::: Text segment :::

If we allow marriage outside of the purview of the church and make it a governmental entity, as it currently is, then the government cannot enforce religious ideology upon the title.  Therefore, if we allow marriages to exist in the eyes of the government, the government has to follow their own rules (including the separation of church and state and other Constitutional rights afforded everyone).  If the government dictates that they allow married couples to have certain rights (i.e. tax breaks, social security benefits, etc.) that unmarried individuals or couples, then it certainly appears that the government is allowing the term "marriage" to be under their purview.  So, what rules does the government need to follow?

Thurgood Marshall, who would later become
the first black Supreme Court Justice, successfully
argued the Brown v Board of Education case for
the plaintiffs. Chalk one up in the win column
for common sense and intelligence!

:::

Required tasks:
(A) According to the passage, who successfully argued the Brown v Board of Education case for the plaintiffs?
(B) Return the portion of the passage starting at "Thurgood Marshall, who" and ending at "sense and intelligence!", copied word for word.

::: Data extract :::

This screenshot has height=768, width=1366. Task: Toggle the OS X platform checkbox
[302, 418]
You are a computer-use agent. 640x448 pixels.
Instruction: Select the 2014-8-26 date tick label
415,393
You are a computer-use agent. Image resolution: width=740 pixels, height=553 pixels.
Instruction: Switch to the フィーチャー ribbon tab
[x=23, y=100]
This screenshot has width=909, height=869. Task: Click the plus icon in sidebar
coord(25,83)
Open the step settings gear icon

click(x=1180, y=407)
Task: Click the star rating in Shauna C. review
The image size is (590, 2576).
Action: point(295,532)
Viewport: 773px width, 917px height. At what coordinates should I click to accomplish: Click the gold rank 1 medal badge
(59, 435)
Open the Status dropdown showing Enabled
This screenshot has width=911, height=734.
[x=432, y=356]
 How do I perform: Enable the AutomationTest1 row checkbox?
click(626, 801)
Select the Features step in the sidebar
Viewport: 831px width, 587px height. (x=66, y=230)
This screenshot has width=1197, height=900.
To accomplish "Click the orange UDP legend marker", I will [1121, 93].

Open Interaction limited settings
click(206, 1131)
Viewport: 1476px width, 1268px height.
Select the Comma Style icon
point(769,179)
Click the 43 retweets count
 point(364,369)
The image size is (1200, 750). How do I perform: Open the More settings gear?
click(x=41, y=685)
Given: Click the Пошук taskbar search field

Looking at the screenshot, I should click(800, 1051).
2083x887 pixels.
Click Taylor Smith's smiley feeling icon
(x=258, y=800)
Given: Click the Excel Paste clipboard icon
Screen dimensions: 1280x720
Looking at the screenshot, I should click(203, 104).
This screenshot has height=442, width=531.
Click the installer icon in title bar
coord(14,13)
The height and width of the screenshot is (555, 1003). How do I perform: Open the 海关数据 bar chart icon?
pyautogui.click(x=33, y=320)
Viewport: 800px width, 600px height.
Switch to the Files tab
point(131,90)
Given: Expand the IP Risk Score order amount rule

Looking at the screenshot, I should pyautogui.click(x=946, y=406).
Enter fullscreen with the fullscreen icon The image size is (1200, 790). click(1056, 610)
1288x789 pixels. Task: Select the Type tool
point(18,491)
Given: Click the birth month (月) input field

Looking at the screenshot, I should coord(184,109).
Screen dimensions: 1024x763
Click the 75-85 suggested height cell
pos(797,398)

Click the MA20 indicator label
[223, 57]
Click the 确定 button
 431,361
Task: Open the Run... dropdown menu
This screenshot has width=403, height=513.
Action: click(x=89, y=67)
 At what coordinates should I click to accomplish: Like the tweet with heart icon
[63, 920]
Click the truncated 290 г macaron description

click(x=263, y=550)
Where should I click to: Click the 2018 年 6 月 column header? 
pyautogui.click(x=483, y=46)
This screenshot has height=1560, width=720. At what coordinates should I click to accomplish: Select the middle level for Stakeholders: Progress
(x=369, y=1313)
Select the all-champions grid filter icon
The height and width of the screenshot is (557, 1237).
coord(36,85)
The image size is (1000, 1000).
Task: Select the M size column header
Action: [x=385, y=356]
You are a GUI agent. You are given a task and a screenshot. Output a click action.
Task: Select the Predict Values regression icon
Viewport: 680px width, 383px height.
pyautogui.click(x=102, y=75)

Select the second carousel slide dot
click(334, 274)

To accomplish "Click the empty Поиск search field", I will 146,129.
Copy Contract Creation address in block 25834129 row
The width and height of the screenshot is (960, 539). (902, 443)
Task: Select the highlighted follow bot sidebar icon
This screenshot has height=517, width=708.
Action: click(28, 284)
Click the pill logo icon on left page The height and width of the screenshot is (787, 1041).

:::

Responses:
(A) Thurgood Marshall

(B)
Thurgood Marshall, who would later become
the first black Supreme Court Justice, successfully
argued the Brown v Board of Education case for
the plaintiffs. Chalk one up in the win column
for common sense and intelligence!